First that the August time series, as well as the September series is often subject to upward revisions from the first estimate.  

Second, that barring significant surprise, those that expect the Fed to hike are largely concentrated in the December time-frame not October. 

Third, that the unemployment rate of 5.1% is nearly identical to the level that prevailed when the Fed's last tightening cycle began. The broader measure that includes those who take part-time work because they cannot find full time work was nearer 9.5% than August's 10.3%.  

Fourth, compelling evidence of reduced slack in the labor market comes from higher earnings. The market expects a 0.2% rise in average hourly earnings in September. This would match the average monthly increase in recent months, and lift the year-over-year rate to 2.4%, which would be the highest since August 2009.  

On balance, a report broadly in line with expectations may see a headline reaction, the most likely scenario is for participants to fade the initial move. It is unlikely to change views about the Fed's lift off. Many are still wrestling with the weak manufacturing ISM (lowest since May 2013) and the downward revisions to Q3 GDP estimates spurred by flash merchandise trade report in the middle of the week. The Atlanta Fed's GDP nowcasting slashed its Q3 tracking to 0.9% from 1.8%. Many private sector economists cut their estimates toward 2.0% from around 2.5%.  

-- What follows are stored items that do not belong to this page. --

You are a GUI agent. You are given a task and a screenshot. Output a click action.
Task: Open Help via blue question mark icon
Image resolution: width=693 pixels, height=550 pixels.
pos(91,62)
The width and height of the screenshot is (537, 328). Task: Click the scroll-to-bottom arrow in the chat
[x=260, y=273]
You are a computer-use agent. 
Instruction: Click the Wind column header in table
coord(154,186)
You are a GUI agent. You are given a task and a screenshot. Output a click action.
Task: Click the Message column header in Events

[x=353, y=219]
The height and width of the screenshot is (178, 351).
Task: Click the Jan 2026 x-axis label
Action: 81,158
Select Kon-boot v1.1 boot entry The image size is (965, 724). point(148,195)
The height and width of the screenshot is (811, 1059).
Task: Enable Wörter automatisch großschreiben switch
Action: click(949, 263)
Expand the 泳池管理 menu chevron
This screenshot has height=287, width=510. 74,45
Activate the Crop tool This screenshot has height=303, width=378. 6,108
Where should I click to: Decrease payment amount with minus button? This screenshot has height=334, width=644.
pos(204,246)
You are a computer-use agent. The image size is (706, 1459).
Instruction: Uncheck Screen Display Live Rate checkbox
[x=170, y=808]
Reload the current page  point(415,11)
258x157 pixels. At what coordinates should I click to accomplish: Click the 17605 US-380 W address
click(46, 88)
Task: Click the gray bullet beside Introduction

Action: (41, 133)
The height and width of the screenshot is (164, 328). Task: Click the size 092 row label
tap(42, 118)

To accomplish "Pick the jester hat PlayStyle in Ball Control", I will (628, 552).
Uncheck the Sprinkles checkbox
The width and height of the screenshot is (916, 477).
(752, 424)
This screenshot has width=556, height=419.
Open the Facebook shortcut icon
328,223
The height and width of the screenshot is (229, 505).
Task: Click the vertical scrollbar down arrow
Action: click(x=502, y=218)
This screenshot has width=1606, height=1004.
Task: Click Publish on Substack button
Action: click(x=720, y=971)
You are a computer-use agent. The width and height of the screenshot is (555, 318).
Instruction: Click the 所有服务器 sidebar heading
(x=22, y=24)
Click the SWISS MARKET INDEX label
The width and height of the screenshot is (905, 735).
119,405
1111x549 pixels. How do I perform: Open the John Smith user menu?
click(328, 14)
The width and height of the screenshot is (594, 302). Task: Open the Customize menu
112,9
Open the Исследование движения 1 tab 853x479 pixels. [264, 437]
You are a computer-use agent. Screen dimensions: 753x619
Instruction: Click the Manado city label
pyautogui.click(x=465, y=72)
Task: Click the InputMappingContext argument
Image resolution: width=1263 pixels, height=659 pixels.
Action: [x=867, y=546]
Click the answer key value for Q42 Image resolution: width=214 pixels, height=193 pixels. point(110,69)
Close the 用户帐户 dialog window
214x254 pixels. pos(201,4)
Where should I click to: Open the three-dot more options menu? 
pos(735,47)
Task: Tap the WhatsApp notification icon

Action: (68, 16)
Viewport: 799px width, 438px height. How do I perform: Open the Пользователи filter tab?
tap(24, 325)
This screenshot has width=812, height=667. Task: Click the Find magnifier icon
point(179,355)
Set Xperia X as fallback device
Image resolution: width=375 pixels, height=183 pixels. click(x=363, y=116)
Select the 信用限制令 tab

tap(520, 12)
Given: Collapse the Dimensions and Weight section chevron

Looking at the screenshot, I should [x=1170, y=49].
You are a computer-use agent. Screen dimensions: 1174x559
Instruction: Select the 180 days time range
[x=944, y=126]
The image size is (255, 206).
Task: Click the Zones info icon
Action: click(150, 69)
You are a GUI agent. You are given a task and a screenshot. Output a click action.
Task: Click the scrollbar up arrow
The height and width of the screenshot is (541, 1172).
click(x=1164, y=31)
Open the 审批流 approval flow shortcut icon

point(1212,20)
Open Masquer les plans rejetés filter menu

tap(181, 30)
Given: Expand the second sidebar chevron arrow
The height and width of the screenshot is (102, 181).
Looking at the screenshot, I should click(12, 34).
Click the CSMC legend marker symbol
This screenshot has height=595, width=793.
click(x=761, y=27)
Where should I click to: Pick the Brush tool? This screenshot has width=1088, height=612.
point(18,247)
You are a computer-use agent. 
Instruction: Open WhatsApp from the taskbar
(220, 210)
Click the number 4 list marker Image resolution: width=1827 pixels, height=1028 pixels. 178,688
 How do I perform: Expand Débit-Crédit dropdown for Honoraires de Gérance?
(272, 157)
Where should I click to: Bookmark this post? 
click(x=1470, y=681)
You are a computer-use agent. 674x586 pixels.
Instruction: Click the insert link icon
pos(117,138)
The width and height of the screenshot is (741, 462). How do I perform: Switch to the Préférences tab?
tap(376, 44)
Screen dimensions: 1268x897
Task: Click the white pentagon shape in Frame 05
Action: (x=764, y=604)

Separately, data from Japan and Australia earlier today pushes participants in the direction they were already moving, and that is to reduce the perceived chances that either eases policy at next week's meetings. The unexpected decline in Japan's industrial output in August fanned speculation that the world's third largest economy contracted for the second consecutive quarter in Q3. However, today's report showed overall household spending rose 2.9% year-over-year in August. The consensus was for a 0.3% increase after falling 0.2% in July.